Textauszug ::
* * * *
KONSTANZ. (hpd) Der Evangelische Kirchentag in Stuttgart ist zu Ende gegangen. Zehntausende feierten unter dem Motto "…damit wir klug werden!" – und auffällig peinlich wurde auf den meisten Veranstaltungen des großen Glaubensfestes die zweite Hälfte von Psalm 90, Vers 12 ausgeklammert.
Denn die Botschaft "Lehre uns bedenken, dass wir sterben müssen...", wie die Einleitung des Zitats lauten müsste, passt so gar nicht in eine lebendige "Party", als die gerade junge Besucher den Kirchentag empfinden. Mit dem Tod beschäftigt sich die Menschheit ungern – und deshalb war es wohl auch den Machern in Stuttgart wichtig, besser nur die halbe Wahrheit in ihren Slogan zu packen.
Dabei scheinen die monotheistischen Religionen der Welt zumindest eine Gemeinsamkeit zu haben: Mit ihrem Blick auf das Jenseits verbindet sich nicht selten eine Verherrlichung des Sterbens. Werden wir erst dann klug, wenn wir uns bewusst machen, dass wir sterben müssen? Für mich als Humanisten klingt diese These grotesk. Klug werden wir sicher nicht dadurch, dass wir uns einer unverrückbaren Tatsache stellen, die wir ohnehin nicht verhindern können – auch wenn uns das von niemandem bisher gesehene Paradies versprochen wird. Klug werden wir durch unsere Erfahrungen, die wir in Lebzeiten machen. Für mich ist der Umstand der Diesseitigkeit einer der prägendsten Aspekte, weshalb ich mich für den Glauben an den Menschen statt an einen Gott entschieden habe.
Daher war es auch ein inhaltlicher Grund für meinen Austritt aus der Kirche: Die wiederkehrenden Predigten zu Johannes 12 haben mich aufgerüttelt. Der 25. Vers lautet dort: "Wer sein Leben lieb hat, der wird’s verlieren; und wer sein Leben auf dieser Welt hasst, der wird's erhalten zum ewigen Leben". Als ich diese Bibelstelle erstmals hörte, kam mir der spontane Gedanke: "Das klingt ja fast wie eine Ermutigung zum Suizid". Ist es die Aufgabe des Christentums, den Menschen das Leben im Hier und Jetzt schlecht zu reden? In zahlreichen Gesprächen mit Theologen versuchte man, mir durch eine weich gespülte Exegese den Hintergrund dieses Johannes-Verses zu erläutern. Bis heute hat es allerdings niemand geschafft, mir klar zu machen, weshalb ich aus den Worten der "Heiligen Schrift" nicht das ablesen kann, was ich auf den ersten Blick denke: das Anpreisen einer Todessehnsucht.
* * * *
Vorliegende Daten ::

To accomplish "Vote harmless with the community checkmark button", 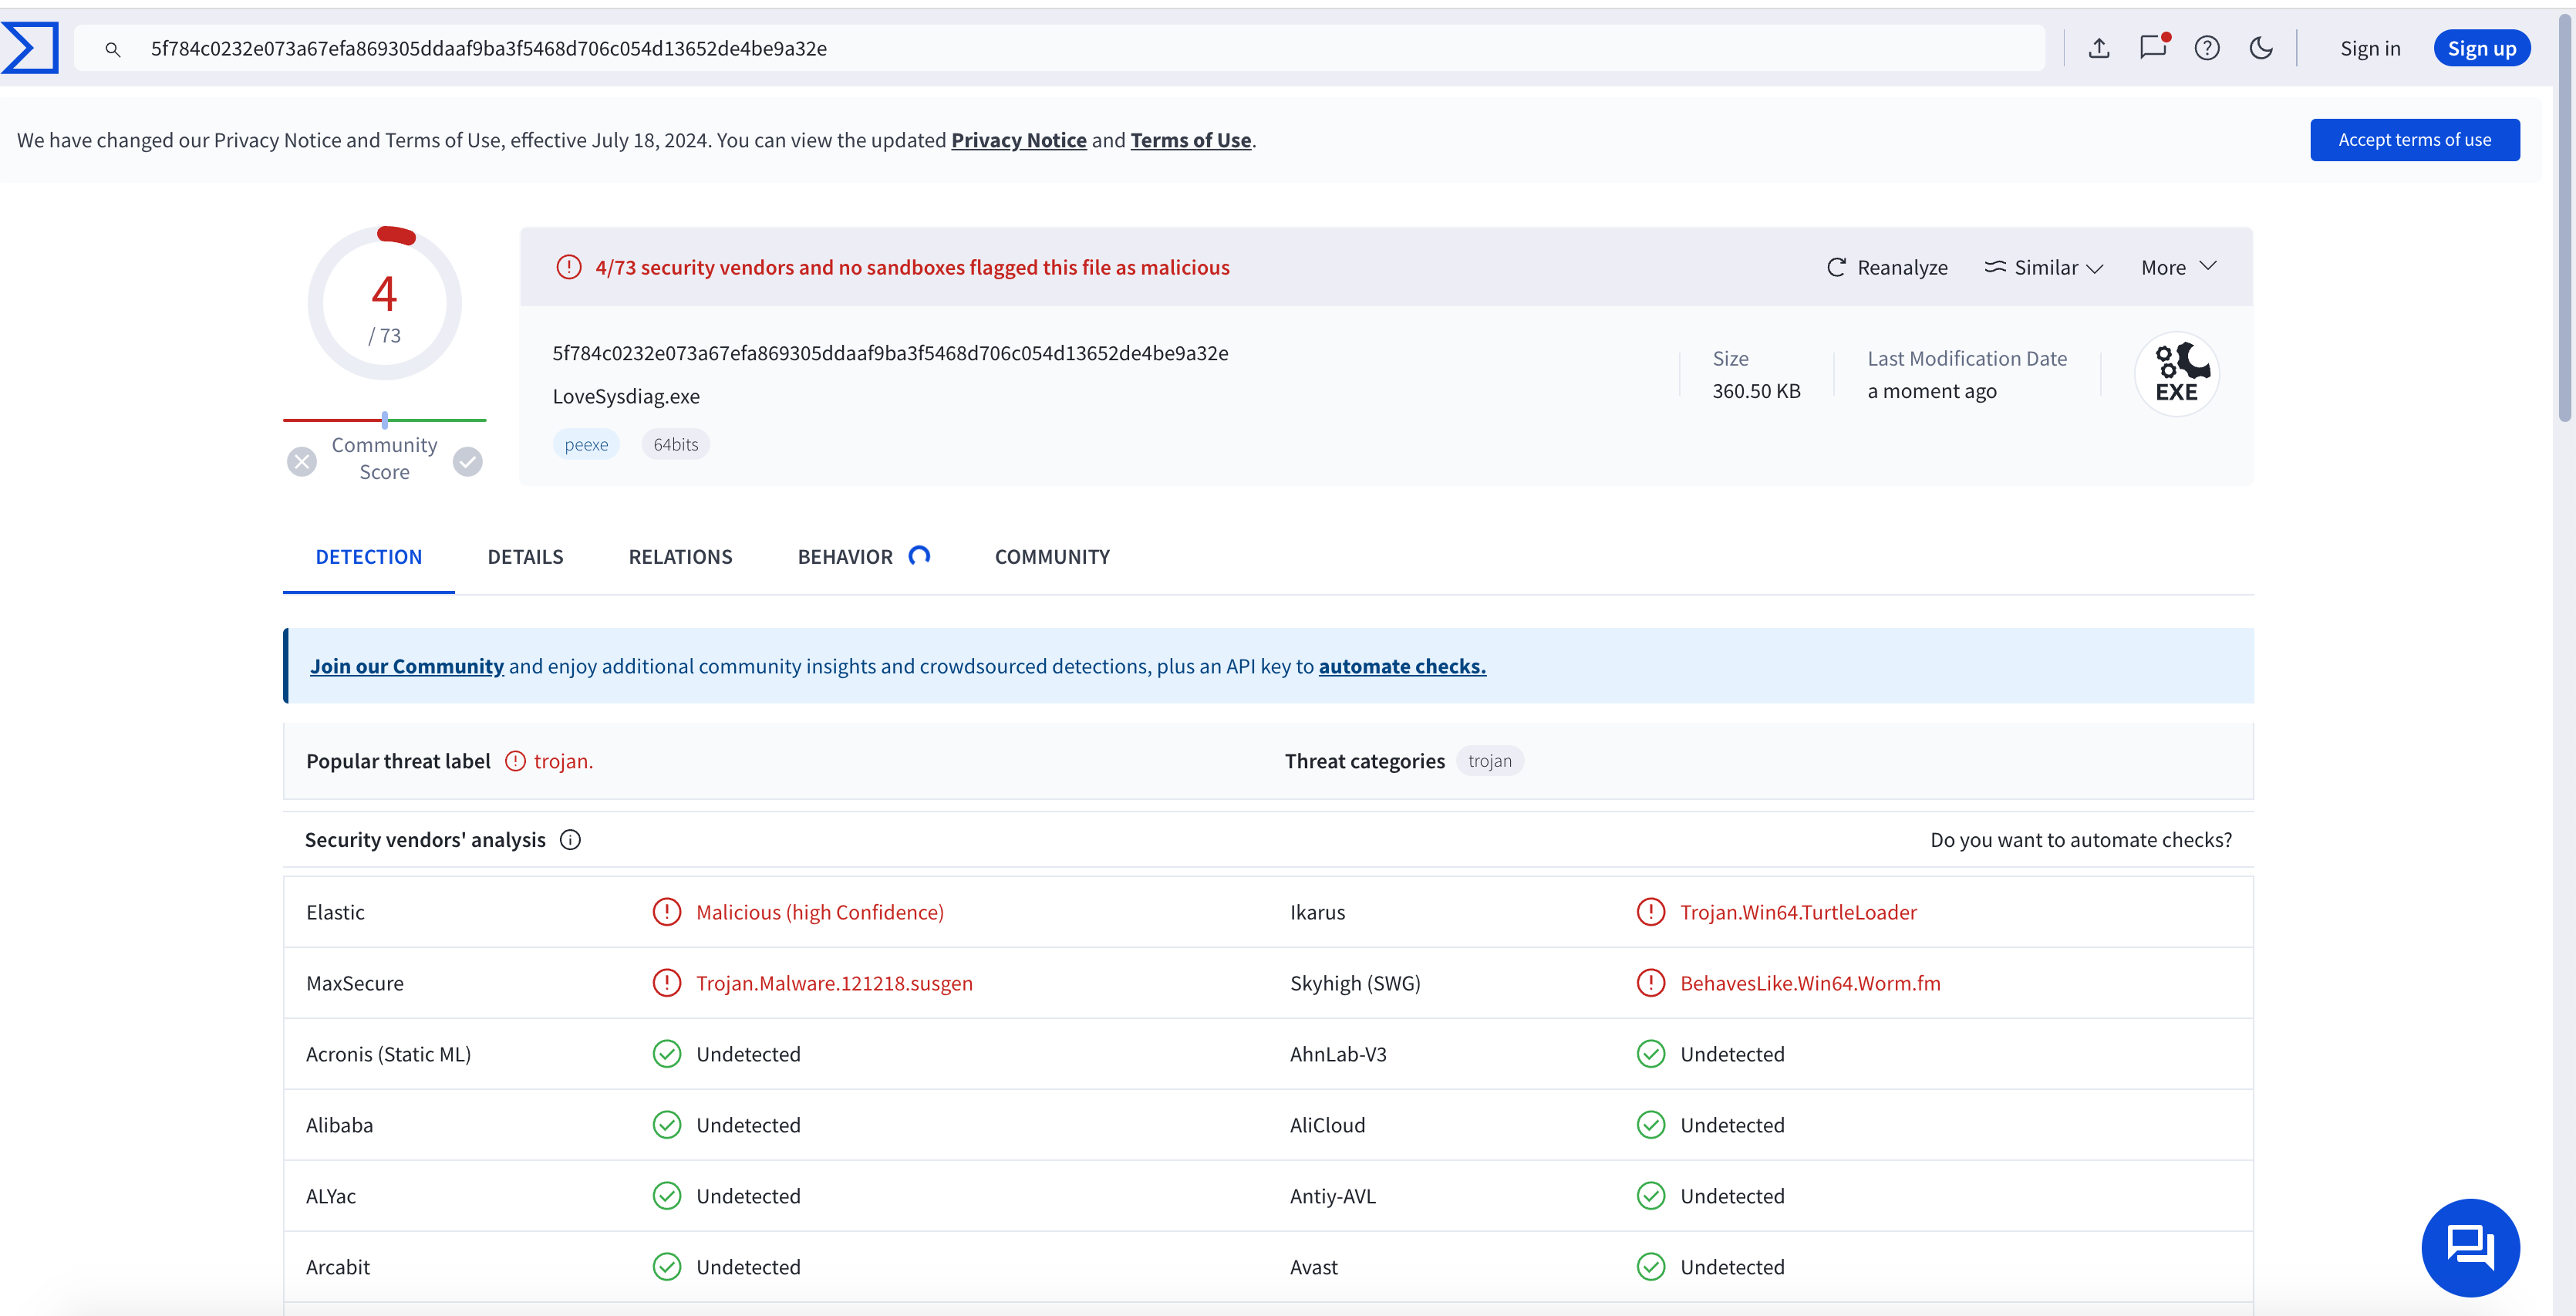I will pyautogui.click(x=468, y=461).
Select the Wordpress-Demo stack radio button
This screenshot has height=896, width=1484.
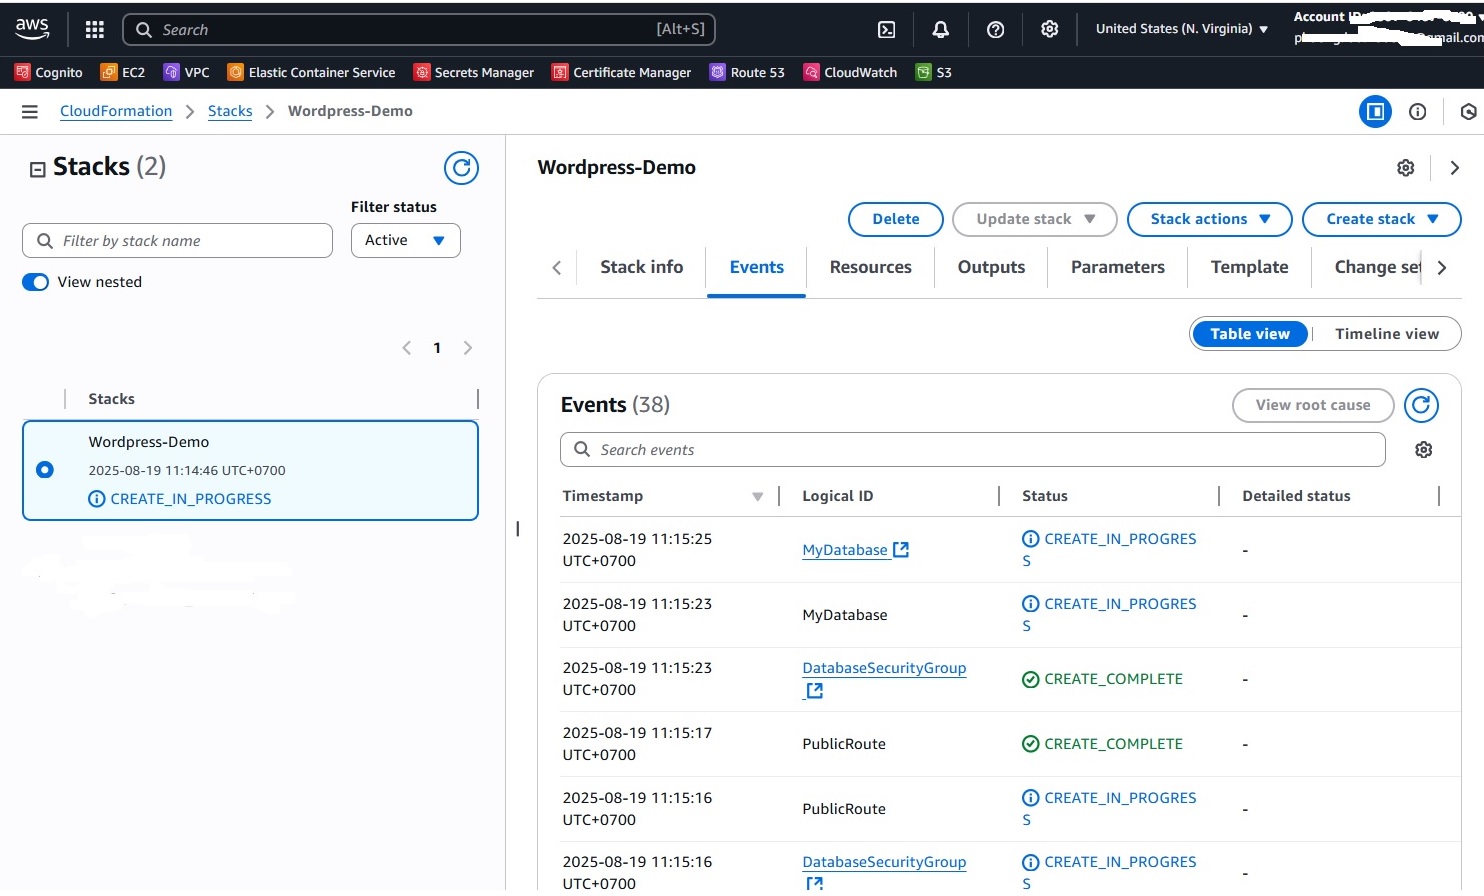click(x=45, y=470)
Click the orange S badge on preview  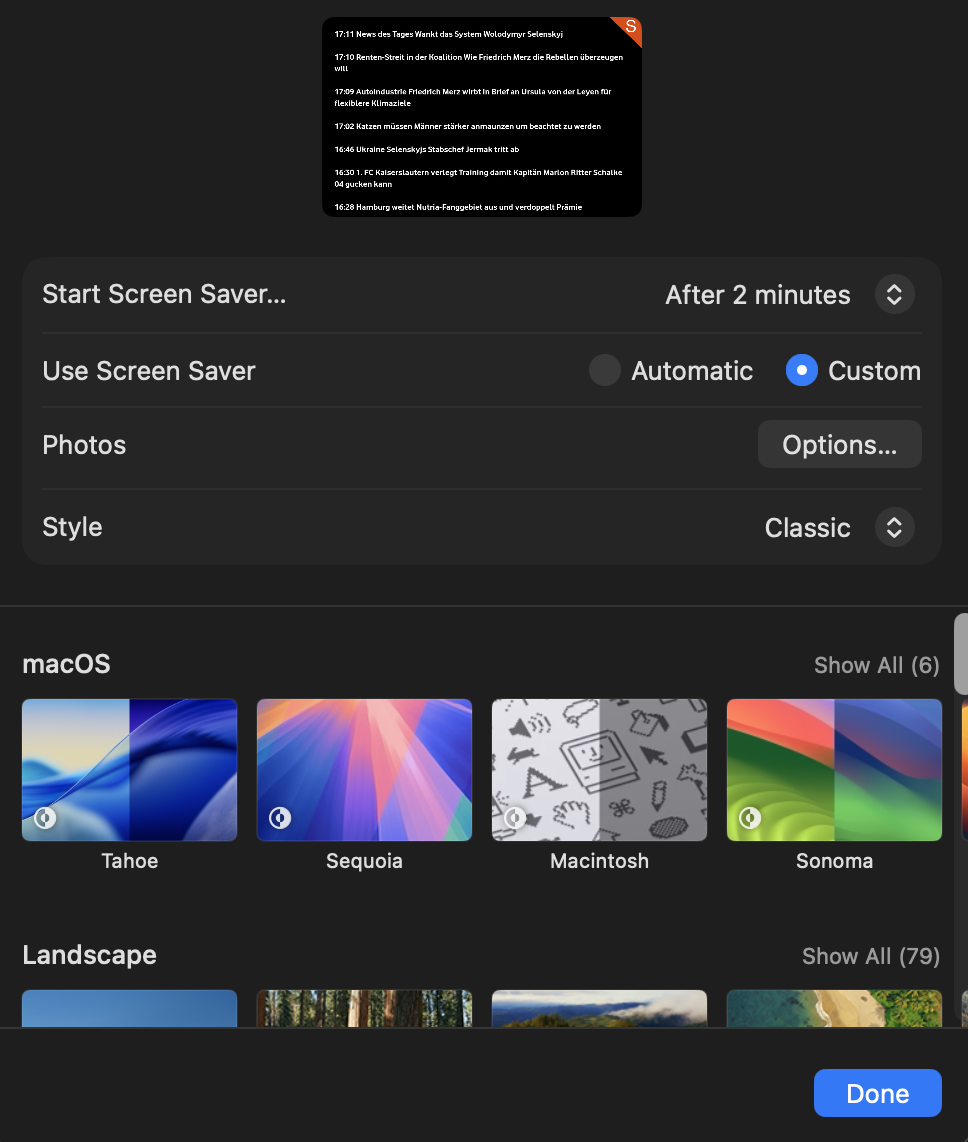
* * * *
Aufgaben ::
**A.** Geben Sie den Abschnitt aus dem Textauszug wortgetreu aus: Beginnen Sie bei den Worten "KONSTANZ. (hpd) Der" und hören Sie nach "Slogan zu packen." auf.
**B.** Unter welchem Motto fand der Evangelische Kirchentag in Stuttgart laut dem Textauszug statt?
Die Daten sind hierfür ohne Belang.

Vollständige Antworten ::
**A.**
KONSTANZ. (hpd) Der Evangelische Kirchentag in Stuttgart ist zu Ende gegangen. Zehntausende feierten unter dem Motto "…damit wir klug werden!" – und auffällig peinlich wurde auf den meisten Veranstaltungen des großen Glaubensfestes die zweite Hälfte von Psalm 90, Vers 12 ausgeklammert.
Denn die Botschaft "Lehre uns bedenken, dass wir sterben müssen...", wie die Einleitung des Zitats lauten müsste, passt so gar nicht in eine lebendige "Party", als die gerade junge Besucher den Kirchentag empfinden. Mit dem Tod beschäftigt sich die Menschheit ungern – und deshalb war es wohl auch den Machern in Stuttgart wichtig, besser nur die halbe Wahrheit in ihren Slogan zu packen.

**B.** Unter dem Motto „…damit wir klug werden!“